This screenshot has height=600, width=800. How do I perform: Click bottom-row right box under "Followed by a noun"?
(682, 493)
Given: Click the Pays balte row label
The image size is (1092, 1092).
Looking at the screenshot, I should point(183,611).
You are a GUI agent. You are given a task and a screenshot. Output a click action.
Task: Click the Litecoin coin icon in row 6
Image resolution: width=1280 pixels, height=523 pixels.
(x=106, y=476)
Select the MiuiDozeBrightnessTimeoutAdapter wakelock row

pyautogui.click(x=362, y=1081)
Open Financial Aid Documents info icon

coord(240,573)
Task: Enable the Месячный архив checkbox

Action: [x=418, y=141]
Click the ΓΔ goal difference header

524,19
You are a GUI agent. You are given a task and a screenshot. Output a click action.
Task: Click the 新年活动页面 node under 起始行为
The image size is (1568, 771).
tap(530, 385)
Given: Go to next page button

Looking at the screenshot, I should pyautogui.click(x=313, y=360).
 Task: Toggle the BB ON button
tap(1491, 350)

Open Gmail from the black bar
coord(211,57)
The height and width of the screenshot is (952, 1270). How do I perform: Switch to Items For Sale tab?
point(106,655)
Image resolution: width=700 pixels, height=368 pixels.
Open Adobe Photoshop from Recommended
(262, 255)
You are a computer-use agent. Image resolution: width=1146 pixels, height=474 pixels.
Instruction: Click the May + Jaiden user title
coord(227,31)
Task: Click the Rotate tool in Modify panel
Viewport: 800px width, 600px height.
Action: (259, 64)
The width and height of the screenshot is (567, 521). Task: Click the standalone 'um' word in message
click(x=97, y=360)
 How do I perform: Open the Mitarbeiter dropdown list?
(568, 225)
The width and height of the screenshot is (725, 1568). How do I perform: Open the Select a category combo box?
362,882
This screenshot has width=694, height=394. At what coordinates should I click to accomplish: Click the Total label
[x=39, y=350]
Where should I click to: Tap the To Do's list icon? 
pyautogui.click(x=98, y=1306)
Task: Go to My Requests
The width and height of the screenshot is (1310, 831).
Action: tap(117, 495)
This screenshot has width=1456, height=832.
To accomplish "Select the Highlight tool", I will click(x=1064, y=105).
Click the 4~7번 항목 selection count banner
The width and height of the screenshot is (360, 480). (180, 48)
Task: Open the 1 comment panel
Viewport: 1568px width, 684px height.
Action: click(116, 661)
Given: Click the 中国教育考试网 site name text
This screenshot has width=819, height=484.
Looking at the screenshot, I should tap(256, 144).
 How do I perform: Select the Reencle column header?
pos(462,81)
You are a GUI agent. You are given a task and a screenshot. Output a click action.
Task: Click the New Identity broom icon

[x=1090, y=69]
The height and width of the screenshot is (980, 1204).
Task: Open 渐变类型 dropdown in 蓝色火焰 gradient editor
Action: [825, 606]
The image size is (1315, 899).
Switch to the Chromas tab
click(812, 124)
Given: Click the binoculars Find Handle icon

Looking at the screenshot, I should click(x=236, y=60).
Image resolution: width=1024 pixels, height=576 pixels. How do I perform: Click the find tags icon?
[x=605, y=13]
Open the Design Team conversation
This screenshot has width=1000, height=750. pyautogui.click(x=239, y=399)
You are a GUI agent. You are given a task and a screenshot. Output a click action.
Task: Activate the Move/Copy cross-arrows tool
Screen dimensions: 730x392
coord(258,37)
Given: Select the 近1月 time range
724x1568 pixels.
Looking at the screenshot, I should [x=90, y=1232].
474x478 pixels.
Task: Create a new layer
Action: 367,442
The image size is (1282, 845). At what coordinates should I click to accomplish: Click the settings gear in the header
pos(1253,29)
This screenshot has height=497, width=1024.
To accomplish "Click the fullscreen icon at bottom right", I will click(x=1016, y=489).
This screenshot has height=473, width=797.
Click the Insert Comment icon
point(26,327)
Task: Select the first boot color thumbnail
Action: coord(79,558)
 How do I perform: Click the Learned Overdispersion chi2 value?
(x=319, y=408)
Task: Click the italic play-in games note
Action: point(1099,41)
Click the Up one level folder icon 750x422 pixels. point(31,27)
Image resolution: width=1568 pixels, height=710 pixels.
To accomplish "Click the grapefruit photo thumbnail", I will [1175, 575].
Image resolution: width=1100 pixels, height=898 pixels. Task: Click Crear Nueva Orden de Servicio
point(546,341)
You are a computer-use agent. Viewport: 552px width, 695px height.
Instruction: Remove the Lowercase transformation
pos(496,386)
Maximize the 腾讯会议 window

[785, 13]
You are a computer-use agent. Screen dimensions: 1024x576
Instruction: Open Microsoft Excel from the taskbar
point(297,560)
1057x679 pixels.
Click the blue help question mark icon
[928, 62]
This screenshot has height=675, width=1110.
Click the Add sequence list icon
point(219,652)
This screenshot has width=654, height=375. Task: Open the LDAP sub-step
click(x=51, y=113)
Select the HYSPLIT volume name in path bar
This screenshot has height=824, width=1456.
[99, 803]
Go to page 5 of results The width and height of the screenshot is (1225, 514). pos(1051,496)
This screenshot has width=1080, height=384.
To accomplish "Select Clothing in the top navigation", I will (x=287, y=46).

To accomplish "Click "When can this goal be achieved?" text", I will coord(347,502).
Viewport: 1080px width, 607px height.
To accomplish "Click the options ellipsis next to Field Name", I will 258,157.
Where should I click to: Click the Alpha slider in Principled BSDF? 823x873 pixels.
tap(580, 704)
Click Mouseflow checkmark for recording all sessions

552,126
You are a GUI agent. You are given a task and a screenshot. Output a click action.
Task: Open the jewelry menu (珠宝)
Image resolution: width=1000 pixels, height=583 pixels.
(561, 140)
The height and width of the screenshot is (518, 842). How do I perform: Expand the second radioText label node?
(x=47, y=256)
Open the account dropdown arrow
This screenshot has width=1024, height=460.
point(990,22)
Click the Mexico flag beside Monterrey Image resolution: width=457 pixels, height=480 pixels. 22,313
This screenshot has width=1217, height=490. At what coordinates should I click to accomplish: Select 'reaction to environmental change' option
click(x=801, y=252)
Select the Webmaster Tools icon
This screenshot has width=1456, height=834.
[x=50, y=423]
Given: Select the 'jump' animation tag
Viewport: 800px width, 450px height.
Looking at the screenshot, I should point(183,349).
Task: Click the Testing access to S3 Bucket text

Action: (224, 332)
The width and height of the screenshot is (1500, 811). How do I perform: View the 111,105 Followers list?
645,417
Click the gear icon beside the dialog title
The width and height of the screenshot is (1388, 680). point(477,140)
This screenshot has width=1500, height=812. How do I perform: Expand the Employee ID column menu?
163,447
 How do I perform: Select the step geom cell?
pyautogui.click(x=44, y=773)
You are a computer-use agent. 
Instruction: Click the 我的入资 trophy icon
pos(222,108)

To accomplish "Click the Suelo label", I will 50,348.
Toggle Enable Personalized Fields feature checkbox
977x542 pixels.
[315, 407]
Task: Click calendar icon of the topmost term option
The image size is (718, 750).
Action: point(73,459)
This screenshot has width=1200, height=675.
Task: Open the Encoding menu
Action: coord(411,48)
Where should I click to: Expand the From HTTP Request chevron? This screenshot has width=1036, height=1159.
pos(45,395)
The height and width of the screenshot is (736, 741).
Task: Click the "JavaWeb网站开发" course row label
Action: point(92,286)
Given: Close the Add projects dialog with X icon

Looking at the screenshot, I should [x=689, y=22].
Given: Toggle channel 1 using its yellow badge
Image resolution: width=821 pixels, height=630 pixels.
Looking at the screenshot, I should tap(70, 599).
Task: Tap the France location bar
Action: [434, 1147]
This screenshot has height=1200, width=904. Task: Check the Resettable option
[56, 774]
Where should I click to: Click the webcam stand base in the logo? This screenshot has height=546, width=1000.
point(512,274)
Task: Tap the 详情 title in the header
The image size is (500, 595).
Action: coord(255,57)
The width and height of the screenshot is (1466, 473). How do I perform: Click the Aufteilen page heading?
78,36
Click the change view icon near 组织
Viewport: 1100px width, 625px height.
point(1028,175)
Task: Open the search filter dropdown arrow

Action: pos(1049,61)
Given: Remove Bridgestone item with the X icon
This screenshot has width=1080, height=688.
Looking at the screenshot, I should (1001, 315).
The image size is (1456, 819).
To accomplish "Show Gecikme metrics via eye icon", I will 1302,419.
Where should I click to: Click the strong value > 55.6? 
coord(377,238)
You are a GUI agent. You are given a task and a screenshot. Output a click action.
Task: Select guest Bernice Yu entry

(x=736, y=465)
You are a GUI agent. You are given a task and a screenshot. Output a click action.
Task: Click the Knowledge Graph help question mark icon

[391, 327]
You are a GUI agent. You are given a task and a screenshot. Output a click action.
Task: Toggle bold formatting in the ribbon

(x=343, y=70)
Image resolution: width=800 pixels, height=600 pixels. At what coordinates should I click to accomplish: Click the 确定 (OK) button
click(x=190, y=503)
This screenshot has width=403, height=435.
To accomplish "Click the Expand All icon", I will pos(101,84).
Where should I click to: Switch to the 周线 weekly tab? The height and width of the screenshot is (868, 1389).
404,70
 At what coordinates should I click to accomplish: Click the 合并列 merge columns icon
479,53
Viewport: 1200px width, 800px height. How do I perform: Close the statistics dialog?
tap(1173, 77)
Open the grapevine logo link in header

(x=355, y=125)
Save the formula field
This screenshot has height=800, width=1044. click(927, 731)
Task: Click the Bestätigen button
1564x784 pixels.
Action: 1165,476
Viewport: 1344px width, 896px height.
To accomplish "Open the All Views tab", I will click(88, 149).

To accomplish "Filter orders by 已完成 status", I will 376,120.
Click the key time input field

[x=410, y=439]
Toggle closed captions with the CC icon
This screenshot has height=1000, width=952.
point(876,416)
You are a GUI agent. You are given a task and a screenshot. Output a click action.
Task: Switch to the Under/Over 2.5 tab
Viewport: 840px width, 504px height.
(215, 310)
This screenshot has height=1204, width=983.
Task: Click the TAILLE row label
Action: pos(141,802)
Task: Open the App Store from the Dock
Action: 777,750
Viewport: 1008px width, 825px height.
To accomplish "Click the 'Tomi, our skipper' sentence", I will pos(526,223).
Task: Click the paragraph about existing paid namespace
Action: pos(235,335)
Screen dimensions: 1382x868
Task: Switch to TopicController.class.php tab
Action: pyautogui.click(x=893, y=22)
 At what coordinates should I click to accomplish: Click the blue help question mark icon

= YOUR GOAL =
Copy each line containing the word "panel" from the data.

= ANSWER TO THIS TASK =
Task: Click the Rotate tool in Modify panel
Task: Open the 1 comment panel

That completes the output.